→ **INSTRUCTION 1**: Translate this sentence from the extract on vector quantization into Spanish: "Each group is represented by its centroid point, as in K-Means and some other clustering algorithms."

→ **EXTRACT PROVIDED**:
## begin
# Vector Quantization

Originally used for data compression, Vector quantization (VQ) allows the modeling of probability density functions by the distribution of prototype vectors. It works by dividing a large set of points (vectors) into groups having approximately the same number of points closest to them. Each group is represented by its centroid point, as in K-Means and some other clustering algorithms. Because of this reason, the algorithm discussed in this section are in the same package of clustering algorithms.

Vector quantization is is based on the competitive learning paradigm, and also closely related to sparse coding models used in deep learning algorithms such as autoencoder.

## Self-Organizing Map

A Self-Organizing Map (SOM) is a unsupervised learning method to produce a low-dimensional (typically two-dimensional) discretized representation (called a map) of the input space of the training samples. The model was first described as an artificial neural network by Teuvo Kohonen, and is sometimes called a Kohonen map.

While it is typical to consider SOMs as related to feed-forward networks where the nodes are visualized as being attached, this type of architecture is fundamentally different in arrangement and motivation because SOMs use a neighborhood function to preserve the topological properties of the input space. This makes SOMs useful for visualizing low-dimensional views of high-dimensional data, akin to multi-dimensional scaling.

An SOM consists of components called nodes or neurons. Associated with each node is a weight vector of the same dimension as the input data vectors and a position in the map space. The usual arrangement of nodes is a regular spacing in a hexagonal or rectangular grid. During the (iterative) learning, the input vectors are compared to the weight vector of each neuron. Neurons who most closely match the input are known as the best match unit (BMU) of the system. The weight vector of the BMU and those of nearby neurons are adjusted to be closer to the input vector by a certain step size.
## end
→ **PROVIDED RECORDS**:
## begin
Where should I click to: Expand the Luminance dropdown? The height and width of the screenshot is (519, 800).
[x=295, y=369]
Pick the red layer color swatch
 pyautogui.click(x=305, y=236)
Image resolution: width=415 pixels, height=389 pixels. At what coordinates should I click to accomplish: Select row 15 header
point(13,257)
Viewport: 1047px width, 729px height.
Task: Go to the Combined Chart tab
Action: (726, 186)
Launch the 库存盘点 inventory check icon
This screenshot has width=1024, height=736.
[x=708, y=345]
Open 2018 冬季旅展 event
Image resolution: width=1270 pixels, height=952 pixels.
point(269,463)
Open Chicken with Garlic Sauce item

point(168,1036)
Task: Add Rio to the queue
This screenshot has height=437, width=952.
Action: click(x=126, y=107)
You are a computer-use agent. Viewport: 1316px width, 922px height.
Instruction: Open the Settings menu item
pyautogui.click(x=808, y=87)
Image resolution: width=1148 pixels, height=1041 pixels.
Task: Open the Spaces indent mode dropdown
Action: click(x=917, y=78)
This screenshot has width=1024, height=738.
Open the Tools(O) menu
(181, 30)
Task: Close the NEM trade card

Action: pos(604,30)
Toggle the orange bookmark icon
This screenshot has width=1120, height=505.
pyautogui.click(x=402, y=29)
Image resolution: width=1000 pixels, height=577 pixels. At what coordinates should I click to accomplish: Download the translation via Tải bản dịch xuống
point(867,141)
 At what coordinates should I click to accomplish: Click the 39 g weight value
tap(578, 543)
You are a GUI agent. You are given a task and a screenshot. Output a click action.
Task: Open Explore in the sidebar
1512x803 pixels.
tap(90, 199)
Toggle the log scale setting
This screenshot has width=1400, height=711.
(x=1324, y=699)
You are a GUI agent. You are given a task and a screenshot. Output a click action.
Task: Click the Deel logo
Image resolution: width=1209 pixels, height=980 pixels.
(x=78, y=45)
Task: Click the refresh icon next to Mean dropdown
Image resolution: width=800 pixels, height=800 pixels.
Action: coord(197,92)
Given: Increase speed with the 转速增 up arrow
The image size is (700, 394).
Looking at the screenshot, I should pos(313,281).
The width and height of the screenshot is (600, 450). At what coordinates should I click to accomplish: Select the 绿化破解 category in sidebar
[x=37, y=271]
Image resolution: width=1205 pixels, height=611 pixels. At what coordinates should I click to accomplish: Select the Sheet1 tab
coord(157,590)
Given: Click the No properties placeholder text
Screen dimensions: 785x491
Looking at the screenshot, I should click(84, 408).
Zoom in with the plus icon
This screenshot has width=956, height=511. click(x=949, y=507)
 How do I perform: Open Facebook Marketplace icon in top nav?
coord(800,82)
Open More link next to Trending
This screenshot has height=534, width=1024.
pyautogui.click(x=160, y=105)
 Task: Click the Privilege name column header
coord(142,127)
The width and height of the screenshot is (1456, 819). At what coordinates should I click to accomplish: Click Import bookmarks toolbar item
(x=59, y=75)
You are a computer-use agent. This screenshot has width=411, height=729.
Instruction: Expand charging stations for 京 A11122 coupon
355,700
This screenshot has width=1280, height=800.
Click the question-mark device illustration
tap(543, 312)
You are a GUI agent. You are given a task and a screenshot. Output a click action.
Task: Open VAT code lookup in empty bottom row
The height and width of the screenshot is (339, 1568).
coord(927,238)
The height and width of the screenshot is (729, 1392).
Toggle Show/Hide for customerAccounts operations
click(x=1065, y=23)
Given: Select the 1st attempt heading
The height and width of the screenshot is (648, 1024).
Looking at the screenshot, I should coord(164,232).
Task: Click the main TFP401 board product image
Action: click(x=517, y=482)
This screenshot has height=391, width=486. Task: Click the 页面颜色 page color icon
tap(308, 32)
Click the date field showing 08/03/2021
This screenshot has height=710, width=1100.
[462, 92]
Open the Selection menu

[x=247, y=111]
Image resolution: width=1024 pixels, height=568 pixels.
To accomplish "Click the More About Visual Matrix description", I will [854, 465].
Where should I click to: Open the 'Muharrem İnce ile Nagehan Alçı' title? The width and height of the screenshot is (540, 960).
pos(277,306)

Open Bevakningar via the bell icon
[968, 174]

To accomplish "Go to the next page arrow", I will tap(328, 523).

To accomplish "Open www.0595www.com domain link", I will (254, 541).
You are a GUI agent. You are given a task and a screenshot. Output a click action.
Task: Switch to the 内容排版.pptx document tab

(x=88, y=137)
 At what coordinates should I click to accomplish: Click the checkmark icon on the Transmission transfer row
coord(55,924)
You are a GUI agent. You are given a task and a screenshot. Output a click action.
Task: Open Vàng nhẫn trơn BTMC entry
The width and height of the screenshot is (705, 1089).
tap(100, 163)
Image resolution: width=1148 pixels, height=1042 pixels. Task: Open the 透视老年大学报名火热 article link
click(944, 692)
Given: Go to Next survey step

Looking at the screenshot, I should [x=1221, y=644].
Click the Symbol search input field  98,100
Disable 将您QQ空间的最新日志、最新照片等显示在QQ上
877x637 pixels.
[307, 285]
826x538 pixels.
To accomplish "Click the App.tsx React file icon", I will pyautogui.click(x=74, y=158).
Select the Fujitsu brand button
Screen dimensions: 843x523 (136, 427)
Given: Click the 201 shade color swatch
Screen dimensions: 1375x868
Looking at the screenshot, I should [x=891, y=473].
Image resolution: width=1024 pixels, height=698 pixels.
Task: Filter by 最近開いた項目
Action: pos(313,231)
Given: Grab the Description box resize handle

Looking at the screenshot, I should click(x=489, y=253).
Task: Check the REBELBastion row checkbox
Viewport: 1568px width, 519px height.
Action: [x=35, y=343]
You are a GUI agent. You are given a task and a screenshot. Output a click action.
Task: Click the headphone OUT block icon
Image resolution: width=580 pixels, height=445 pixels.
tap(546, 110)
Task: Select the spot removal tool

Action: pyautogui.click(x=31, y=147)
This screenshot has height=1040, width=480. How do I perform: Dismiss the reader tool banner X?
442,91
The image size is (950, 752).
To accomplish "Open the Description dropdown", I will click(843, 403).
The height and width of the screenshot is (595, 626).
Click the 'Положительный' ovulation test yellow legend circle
## end
→ **INSTRUCTION 2**: Copy out the records exactly, everything from the first line of the records down to the line containing "point(867,141)", with both of those lines included.

→ **ANSWER 1**: Cada grupo está representado por su punto centroide, como en K-Means y algunos otros algoritmos de agrupamiento.

→ **ANSWER 2**:
Where should I click to: Expand the Luminance dropdown? The height and width of the screenshot is (519, 800).
[x=295, y=369]
Pick the red layer color swatch
 pyautogui.click(x=305, y=236)
Image resolution: width=415 pixels, height=389 pixels. At what coordinates should I click to accomplish: Select row 15 header
point(13,257)
Viewport: 1047px width, 729px height.
Task: Go to the Combined Chart tab
Action: (726, 186)
Launch the 库存盘点 inventory check icon
This screenshot has width=1024, height=736.
[x=708, y=345]
Open 2018 冬季旅展 event
Image resolution: width=1270 pixels, height=952 pixels.
point(269,463)
Open Chicken with Garlic Sauce item

point(168,1036)
Task: Add Rio to the queue
This screenshot has height=437, width=952.
Action: click(x=126, y=107)
You are a computer-use agent. Viewport: 1316px width, 922px height.
Instruction: Open the Settings menu item
pyautogui.click(x=808, y=87)
Image resolution: width=1148 pixels, height=1041 pixels.
Task: Open the Spaces indent mode dropdown
Action: click(x=917, y=78)
This screenshot has width=1024, height=738.
Open the Tools(O) menu
(181, 30)
Task: Close the NEM trade card

Action: pos(604,30)
Toggle the orange bookmark icon
This screenshot has width=1120, height=505.
pyautogui.click(x=402, y=29)
Image resolution: width=1000 pixels, height=577 pixels. At what coordinates should I click to accomplish: Download the translation via Tải bản dịch xuống
point(867,141)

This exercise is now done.